Nanna

La nanna del pomeriggio



Il numero delle ore di sonno varia a seconda dell’età del bambino. In linea di massima, però, sotto l’anno i bimbi necessitano maggiormente di dormire:

  • Appena nati: le ore di sonno si attestano intorno alle 18, distribuite nell’arco di tutta la giornata.
  • Dai 3 agli 11 mesi: le ore di sonno possono andare dalle 12 alle 14 ore, concentrate soprattutto la notte, in tarda mattinata e nel primo pomeriggio
  • Da 1 a 3 anni: i bambini tendono a non dormire più la mattina. Dovrebbe rimanere immutata, invece, l’abitudine del sonnellino nel pomeriggio. Tanto che persino l’ingresso alla scuola materna prevede che i bimbi facciano un riposino subito dopo pranzo, tra l’una e le tre.
  • Dopo i 4 anni: le ore di sonno necessarie si attestano intorno alle 11/12 ore e dovrebbero essere concentrate nelle ore serali e la notte. Naturalmente, ogni bimbo è diverso. Ci sono quelli più dormiglioni e quelli per cui, invece, sono sufficiente un numero minore di ore. È bene, però, anche in questi casi, abituarli ad andare a letto non oltre le nove. Soprattutto se la mattina si svegliano presto per andare a scuola o all’asilo.
Il riposino del pomeriggio
La nanna del pomeriggio è un momento di recupero fondamentale nella routine quotidiana del bambino ed è un’abitudine che andrebbe mantenuta almeno fino ai 3 anni.
I bambini che frequentano nidi e scuole materne, normalmente, dormono dopo pranzo. Il periodo di sonno si attesta intorno alle due ore, necessarie per non arrivare troppo stanchi la sera e, di conseguenza, per addormentarsi prima.
Sembra paradossale: ma più il bambino è stanco e nervoso, più fatica farà ad addormentarsi.

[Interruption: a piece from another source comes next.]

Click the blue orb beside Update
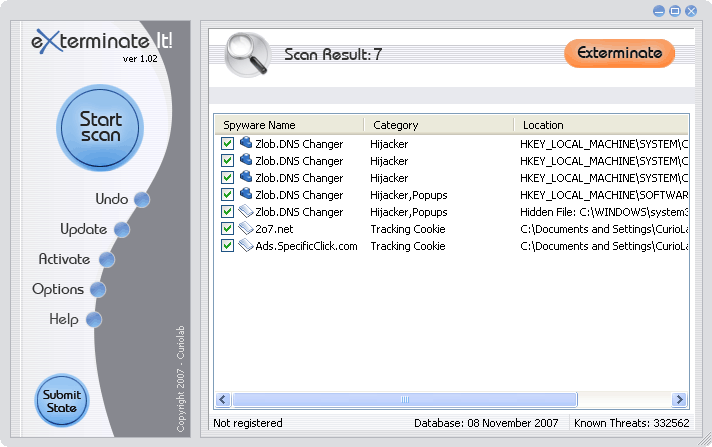712x447 pixels. [122, 230]
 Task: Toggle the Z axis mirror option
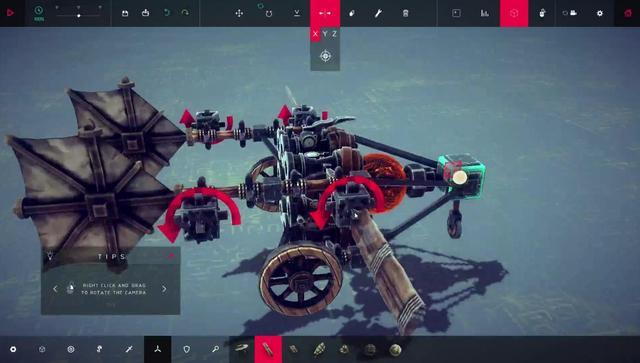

Come organizzare la nanna pomeridiana:
  • Stabilite sempre una routine. Se il bambino mangia a mezzogiorno, aspettate a metterlo a nanna almeno un’oretta. In modo che abbia il tempo di digerire.
  • Non occorre mettergli il pigiamino per dormire il pomeriggio. Questo nemmeno se è molto piccolo. Abituarlo a distinguere la nanna del pomeriggio da quella notturna è fondamentale per aiutarlo a distinguere il giorno dalla notte.
  • Chiudete le imposte. La stanza dovrà essere in penombra, non completamente buia. Anche questo è utile per insegnare al bambino a riconoscere il giorno dalla notte.
  • Abituate sin da subito il bambino a dormire di giorno in un ambiente in cui non vengono eliminati i rumori naturali. Non serve che vi mettiate a passare l’aspirapolvere. Ma non staccate il telefono o tenete spenta la televisione. Anche questo è utile per il riconoscimento giorno/notte.
  • Dopo i primi mesi, la nanna del pomeriggio non dovrà durare più di due ore. Quindi svegliate il bimbo, cambiatelo e dategli la merenda o il latte se non ancora svezzato.
  • Per chi viaggia, gli spostamenti dopo pranzo sono perfetti per sfruttare la nanna del pomeriggio ed evitare che il bambino in macchina si stanchi o annoi.
  • Durante la bella stagione, abituate il bimbo a fare la nanna del pomeriggio sul passeggino o in carrozzina. Queste, infatti, sono le ore più calde e calme della giornata. Vale la pena usarle per una passeggiata in tranquillità mentre il bambino dorme.

I bambini hanno bisogno di un numero di ore di sonno maggiore rispetto agli adulti. Da un minimo di 18 ore per un bimbo appena nato, fino a un massimo di 11 ore per un bimbo di 10 anni. Ecco perché il sonnellino pomeridiano è tanto importante per una buona distribuzione delle ore di sonno.